A Real Friend
- Author: Jennifer Wolfthal
- Original title: Een echte vriend
- Illustrator: Judi Abbot
- Language: English
- Genre: Children's
- Publisher: Clavis
- Publication date: 2020
- Publication place: Belgium Netherlands United States
- Pages: 32
- ISBN: 978-1-6053-7582-3

= A Real Friend =

2020 children's book by Jennifer Wolfthal

A Real Friend is a 2020 children's picture book by author Jennifer Wolfthal and illustrator Judi Abbot. The book depicts the friendship between two boys, Benny and Max, as they navigate their differences and face a falling-out.

In January 2021, the book's publisher Clavis withdrew A Real Friend from sale after Wolfthal and her husband were arrested for child abuse and child neglect.

== Plot ==
Best friends Benny and Max enjoy playing video games and hide-and-seek. However, Benny grows frustrated with some of Max's qualities, such as Max's different taste in sandwiches and interest in bugs, and he starts to feel that Max is always getting his own way when they are together.

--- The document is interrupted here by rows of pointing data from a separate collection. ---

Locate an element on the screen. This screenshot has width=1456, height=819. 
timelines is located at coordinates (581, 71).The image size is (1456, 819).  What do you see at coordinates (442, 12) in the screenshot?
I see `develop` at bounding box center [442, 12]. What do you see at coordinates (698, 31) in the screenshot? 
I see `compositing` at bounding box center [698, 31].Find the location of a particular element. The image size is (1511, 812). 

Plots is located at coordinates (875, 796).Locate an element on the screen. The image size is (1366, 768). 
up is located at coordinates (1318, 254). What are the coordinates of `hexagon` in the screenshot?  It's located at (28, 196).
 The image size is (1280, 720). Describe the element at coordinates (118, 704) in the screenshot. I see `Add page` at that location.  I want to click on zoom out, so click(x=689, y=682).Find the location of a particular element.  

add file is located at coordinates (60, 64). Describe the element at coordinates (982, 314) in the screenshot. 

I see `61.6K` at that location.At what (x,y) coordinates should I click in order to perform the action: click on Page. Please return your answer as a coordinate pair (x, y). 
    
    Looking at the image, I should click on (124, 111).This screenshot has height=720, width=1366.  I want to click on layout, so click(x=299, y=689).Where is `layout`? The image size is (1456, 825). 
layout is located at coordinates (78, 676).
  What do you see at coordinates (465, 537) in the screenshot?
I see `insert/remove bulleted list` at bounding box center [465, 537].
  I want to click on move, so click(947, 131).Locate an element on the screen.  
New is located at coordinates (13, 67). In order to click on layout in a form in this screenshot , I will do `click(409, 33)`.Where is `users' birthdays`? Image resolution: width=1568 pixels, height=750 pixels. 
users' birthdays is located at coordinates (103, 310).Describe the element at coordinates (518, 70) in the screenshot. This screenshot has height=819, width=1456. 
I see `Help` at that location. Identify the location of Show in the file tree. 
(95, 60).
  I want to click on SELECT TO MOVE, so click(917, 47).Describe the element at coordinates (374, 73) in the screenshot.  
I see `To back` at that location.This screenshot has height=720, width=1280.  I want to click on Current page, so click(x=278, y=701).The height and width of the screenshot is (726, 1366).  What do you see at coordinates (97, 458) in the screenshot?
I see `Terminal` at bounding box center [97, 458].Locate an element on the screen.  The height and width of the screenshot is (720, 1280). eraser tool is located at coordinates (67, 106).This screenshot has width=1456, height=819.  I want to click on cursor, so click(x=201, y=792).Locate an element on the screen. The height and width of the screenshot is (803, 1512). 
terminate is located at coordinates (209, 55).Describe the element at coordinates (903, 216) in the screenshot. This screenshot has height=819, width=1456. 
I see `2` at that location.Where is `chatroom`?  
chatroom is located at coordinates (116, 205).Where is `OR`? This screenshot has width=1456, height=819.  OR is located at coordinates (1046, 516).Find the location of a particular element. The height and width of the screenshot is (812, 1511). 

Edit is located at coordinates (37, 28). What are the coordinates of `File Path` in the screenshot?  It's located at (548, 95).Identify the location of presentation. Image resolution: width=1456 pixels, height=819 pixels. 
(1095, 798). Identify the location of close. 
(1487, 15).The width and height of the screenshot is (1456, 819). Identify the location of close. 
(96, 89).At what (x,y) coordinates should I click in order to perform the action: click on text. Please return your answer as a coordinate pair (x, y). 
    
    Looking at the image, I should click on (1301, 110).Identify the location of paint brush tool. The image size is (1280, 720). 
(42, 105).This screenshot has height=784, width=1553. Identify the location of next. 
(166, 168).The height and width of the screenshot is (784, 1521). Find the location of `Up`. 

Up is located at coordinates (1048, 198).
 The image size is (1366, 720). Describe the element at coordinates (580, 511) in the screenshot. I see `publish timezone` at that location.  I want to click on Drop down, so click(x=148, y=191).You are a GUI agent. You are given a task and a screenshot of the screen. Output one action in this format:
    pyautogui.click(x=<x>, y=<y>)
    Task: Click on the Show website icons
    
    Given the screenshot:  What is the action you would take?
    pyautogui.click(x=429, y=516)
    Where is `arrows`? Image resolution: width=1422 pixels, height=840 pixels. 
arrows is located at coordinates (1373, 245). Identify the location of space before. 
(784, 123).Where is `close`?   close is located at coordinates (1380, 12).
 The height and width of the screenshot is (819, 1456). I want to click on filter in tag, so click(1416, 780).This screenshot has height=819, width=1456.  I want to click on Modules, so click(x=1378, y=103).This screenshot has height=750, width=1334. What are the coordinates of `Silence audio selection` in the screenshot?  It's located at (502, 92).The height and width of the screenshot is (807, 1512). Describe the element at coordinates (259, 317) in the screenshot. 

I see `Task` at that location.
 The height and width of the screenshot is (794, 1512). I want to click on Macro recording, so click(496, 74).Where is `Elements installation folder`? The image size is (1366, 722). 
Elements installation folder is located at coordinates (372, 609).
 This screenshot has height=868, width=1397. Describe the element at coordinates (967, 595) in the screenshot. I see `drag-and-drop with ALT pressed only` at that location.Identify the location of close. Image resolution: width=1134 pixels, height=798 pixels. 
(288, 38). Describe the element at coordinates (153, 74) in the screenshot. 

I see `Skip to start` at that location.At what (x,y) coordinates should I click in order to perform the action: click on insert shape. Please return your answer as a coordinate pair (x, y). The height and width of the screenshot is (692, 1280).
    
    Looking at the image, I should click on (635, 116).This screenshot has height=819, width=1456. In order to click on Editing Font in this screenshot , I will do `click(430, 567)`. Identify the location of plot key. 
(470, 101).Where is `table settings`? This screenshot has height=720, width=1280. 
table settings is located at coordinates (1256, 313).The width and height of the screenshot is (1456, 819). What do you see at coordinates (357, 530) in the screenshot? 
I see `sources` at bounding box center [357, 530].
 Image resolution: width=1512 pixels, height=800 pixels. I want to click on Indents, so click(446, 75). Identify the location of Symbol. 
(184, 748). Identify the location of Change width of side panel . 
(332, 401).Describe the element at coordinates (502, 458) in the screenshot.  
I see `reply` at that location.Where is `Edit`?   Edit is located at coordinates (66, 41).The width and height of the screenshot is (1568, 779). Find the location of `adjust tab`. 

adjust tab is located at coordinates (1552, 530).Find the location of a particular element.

When the boys have a fight over whose turn it is to play video games, Benny resolves to find a new best friend. He uses his toys and other household items to build a robotic-looking assemblage that he calls Jax.

Benny is initially happy to play with Jax, who never asks for his turn to play video games and always lets Benny hide during hide-and-seek. However, Benny grows bored of always doing the same things with Jax, and starts to miss his friendship with Max.

Benny takes Jax over to Max's house, where he discovers that Max has also built a new friend Lenny. The two boys reconcile and play together with their robots.

== Publication history ==
A Real Friend was originally published as Een echte vriend in Belgium and the Netherlands. The book was published in November 2020 in the United States.

Wolfthal and her husband Joseph were arrested in Florida in January 2021 after their 8-year-old daughter was hospitalized with multiple organ failure, sepsis, pneumonia, and malnutrition. They were charged with child abuse, child neglect, and false imprisonment of a child. In response, the book's publisher Clavis said that it would "do what’s within our power to cease commercialization" of A Real Friend. Wolfthal was removed from Clavis' list of authors, and the book was removed from sale on Amazon. Wolfthal's Instagram account and author website were also deactivated.

Jennifer and Joseph Wolfthal pled guilty in January 2025 to charges of abusing their three children, who were adopted in 2014. The children were reportedly locked in their bedrooms, beaten, malnourished, forced to write lines, and made to sleep in wet beds. As part of the plea deal, Wolfthal received a 12-year prison sentence, while her husband received 10 years.

== Reception ==

Kirkus Reviews said that A Real Friend was "a feel-good read about a friendship that feels real, indeed" and that the book's illustrations "largely reflect the text, the two boys’ expressions easy to read on their perfectly round faces." School Library Journal wrote that "Abbot’s illustrations in acrylic, collage, colored pencils, and digital media pair well with Wolfthal’s text", calling the book "a well-told, relatable story about friendship, fighting, and making up for children everywhere."